Getting to a Place Where Zip Codes Don’t Matter
Mass. health commissioner to SPH grads: focus on real but treatable problem
The 290 graduates of the School of Public Health heard a pointed appeal at their Convocation Saturday: Get us to a place where zip codes don’t matter.
Speaking was Monica Bharel (MED’94), Massachusetts public health commissioner, who was appointed commissioner earlier this year after more than a decade as chief medical officer of the Boston Health Care for the Homeless Program.
“Let me be clear,” Bharel told the SPH grads last Saturday at Agganis Arena, “the biggest public health risk facing our society today is endemic health disparities…The neighborhood you were born in, the school you go to, your parents’ health—all of these things directly and dramatically influence whether you develop asthma, diabetes, or heart disease or die young.”
Bharel said reducing economic and racial health disparities was her primary priority as public health commissioner. She noted that her department has a proud history of leadership in tackling cholera and smallpox and ensuring that schoolchildren were vaccinated, and she touted Boston as having the best medical care in the world.
But, she added, “lost in that remarkable narrative are the often invisible pockets of people who, in a very real way, live in a different Massachusetts.”
She illustrated the wide disparities among Boston neighborhoods by comparing health indicators of residents living near MBTA stations, using data gathered by Sandro Galea, new dean of SPH. The rate of diabetes at the Dudley Square T stop is four times as high as at the Arlington stop, she said, while the premature death rate is more than twice as high. The two stops are about two miles apart.
“These numbers don’t reflect the proximity to medical care,” she said. “This is something else—something that is much deeper and much more disturbing.”
Income, education, and other personal circumstances have a direct impact on the health of families and subsequent generations. As an example, she said, research has shown that people with high rates of childhood trauma have triple the risk of lung cancer and three and a half times the risk of heart disease.
“We must ensure that vulnerable populations receive better integrated and destigmatized care,” she said. “From the bedside to the halls of bureaucracy, we need to focus our effort on this real but treatable problem.”
Bharel, who earned a medical degree from the School of Medicine and completed a residency and chief residency in internal medicine at Boston Medical Center, recalled her early interest in the social determinants of health as a teenager visiting relatives in New Delhi, India. On frequent walks to the market, she noticed a frail elderly man who lived by the roadside. As she passed by one day, he lay dead, covered by a sheet. As others walked past, she remembered wondering not what he died from, but why he was there in the first place.
“What can be done so that that person, or his children, never ends up on that roadside to begin with?” she asked.
She urged the graduates to become “relentless” activists for health equity: “Identify the currents of injustice, harness that current, empower the change you believe in to reach a place of fairness and equity where zip codes don’t matter.”
Overseeing a 3,000-employee department with a $540 million budget, Bharel said Massachusetts has the ability to become a leader in addressing disparities by using data to target interventions. She is committed to collecting detailed population-level risk and outcome data, which can help to inform policy.
Galea, who took over as dean in January, said Bharel’s message resonated at SPH. “We see ourselves as leading the effort to improve the health of the public, now into the future. Dr. Bharel is at the forefront of those who can make change happen,” he told the crowd of graduates and their families.

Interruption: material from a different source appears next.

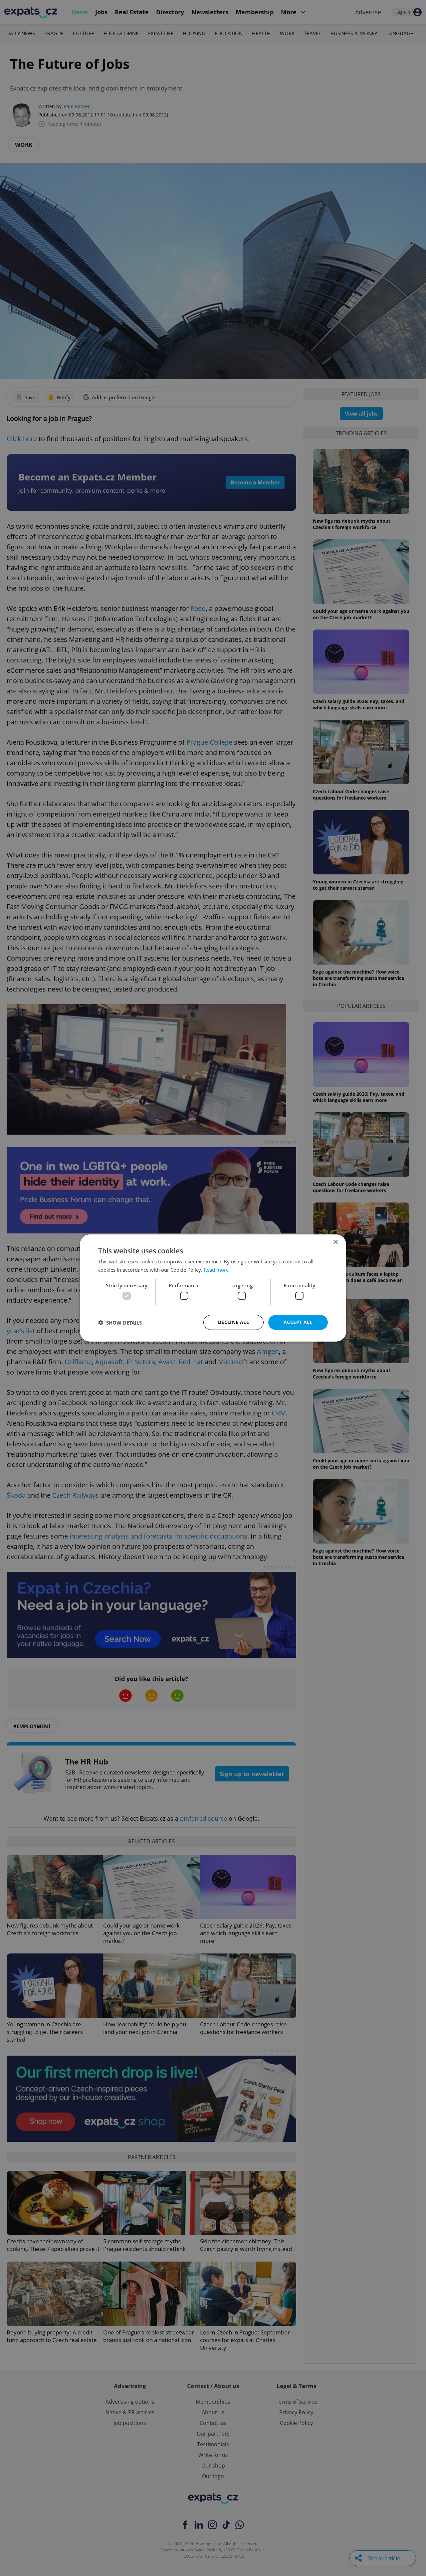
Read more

Student speaker Pawandeep Kaur (SPH’15), with a concentration in social and behavioral sciences, also urged the graduates to advocate for fairness and equity. The first member of her family to attend college, she told her classmates that “our circumstances and sometimes sheer luck” determine opportunities.
“Not everyone is this lucky. There continues to exist systemic oppression” on the basis of race, gender, and sexual identity, the native of Oman said. “We have a moral obligation to make the best of this…Whatever direction we choose, we must remember that it is our duty to advocate for those who cannot advocate for themselves.”

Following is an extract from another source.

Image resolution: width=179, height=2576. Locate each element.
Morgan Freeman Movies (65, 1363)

Two faculty members were honored at the SPH Convocation for their teaching and scholarship. Infectious disease specialist Christopher Gill, an associate professor of global health, who directs the SPH Pharmaceuticals Program, received the Norman A. Scotch Award for Excellence in Teaching, and Josée Dupuis, a professor and acting chair of biostatistics, received the Faculty Career Award in Research and Scholarship.
Sami Hamdan (SPH’15) was awarded the Leonard H. Glantz Award for Academic Excellence.